> Selected text:
****************
Date and time
10:00 AM - 11:15 AM PT
We're bringing together two types of leaders in cancer research.
Loren D. Walensky, M.D., Ph.D.
Professor of Pediatrics
Harvard Medical School
Attending Physician and Principal Investigator
Dana-Farber Cancer Institute
"Dissecting and Targeting the Activation Mechanism of Pro-Apoptotic BAX"
Loren D. Walensky, MD, PhD is a Professor of Pediatrics at Harvard Medical School, Principal Investigator and Attending Physician in the Department of Pediatric Hematology/Oncology at the Dana-Farber Cancer Institute/Children’s Hospital Boston, and Director of the Harvard/MIT MD-PhD Program. He received his B.A. in Chemistry from Princeton University, MD and PhD degrees from the Johns Hopkins University School of Medicine, and trained in pediatrics and pediatric hematology/oncology at Boston Children’s Hospital and the Dana-Farber Cancer Institute. Dr. Walensky’s research focuses on the chemical biology of deregulated apoptotic, transcriptional, and metabolic pathways in cancer, with a special emphasis on pediatric leukemias. The group develops and applies “stapled peptides” that preserve the primary and secondary structure of biologically-active motifs as new chemical probes and prototype therapeutics to respectively dissect and target pathologic signaling pathways in cancer and other diseases. Dr. Walensky is a current recipient of an Outstanding Investigator Award from the National Cancer Institute and was named to Nature Biotechnology’s roster of Top 20 Translational Researchers of 2019.
****************
> Material shown:

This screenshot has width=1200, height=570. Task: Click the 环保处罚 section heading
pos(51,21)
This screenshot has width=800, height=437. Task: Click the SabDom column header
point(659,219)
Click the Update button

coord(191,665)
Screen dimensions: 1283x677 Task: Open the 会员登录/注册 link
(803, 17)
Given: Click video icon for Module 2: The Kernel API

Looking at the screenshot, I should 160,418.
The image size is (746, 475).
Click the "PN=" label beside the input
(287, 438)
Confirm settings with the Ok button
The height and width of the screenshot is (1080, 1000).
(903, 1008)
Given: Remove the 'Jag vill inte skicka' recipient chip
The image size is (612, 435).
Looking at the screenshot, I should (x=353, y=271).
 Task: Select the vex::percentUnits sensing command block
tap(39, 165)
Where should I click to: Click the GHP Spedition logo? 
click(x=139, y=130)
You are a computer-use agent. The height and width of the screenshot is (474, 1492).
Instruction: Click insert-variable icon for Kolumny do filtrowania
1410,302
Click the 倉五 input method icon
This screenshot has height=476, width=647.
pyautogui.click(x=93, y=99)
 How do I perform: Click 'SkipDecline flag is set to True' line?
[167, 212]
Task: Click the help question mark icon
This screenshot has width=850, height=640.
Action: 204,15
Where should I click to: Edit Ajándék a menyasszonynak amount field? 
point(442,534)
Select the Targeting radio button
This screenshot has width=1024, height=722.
****************
> Tasks to perform:
1. According to the cancer research event page, where did Loren D. Walensky get his B.A. in Chemistry?
2. Carry on the cancer research event page after its final sentence.
The lines are separate material, apart from the cancer research event page.

> Answer set:
1. Princeton University.

2.
Aashish Manglik, MD., PhD.
Department of Anesthesia
UC San Francisco
"Molecular puzzles in G protein-coupled receptor signaling"
Aashish Manglik, MD, PhD, is an Associate Professor in the Departments of Pharmaceutical Chemistry and Anesthesia at UCSF. Aashish received his B.A. in Biology and Chemistry from Washington University in St. Louis and his MD/PhD from Stanford University. His graduate work with Brian Kobilka focused on understanding the atomic basis of action of G protein-coupled receptors, notably the adrenergic, muscarinic, and opioid receptors important in various aspects of human physiology. He initially started his lab as the first Stanford Distinguished Fellow at Stanford University in 2016, with a focus on understanding transmembrane signal transduction. He subsequently started as an Assistant Professor at UCSF in 2017. Aashish has been named a Pew, Searle, Klingenstein, Vallee, and Mallinckrodt Scholar and is a recipient of the NIH Director’s Early Independence Award.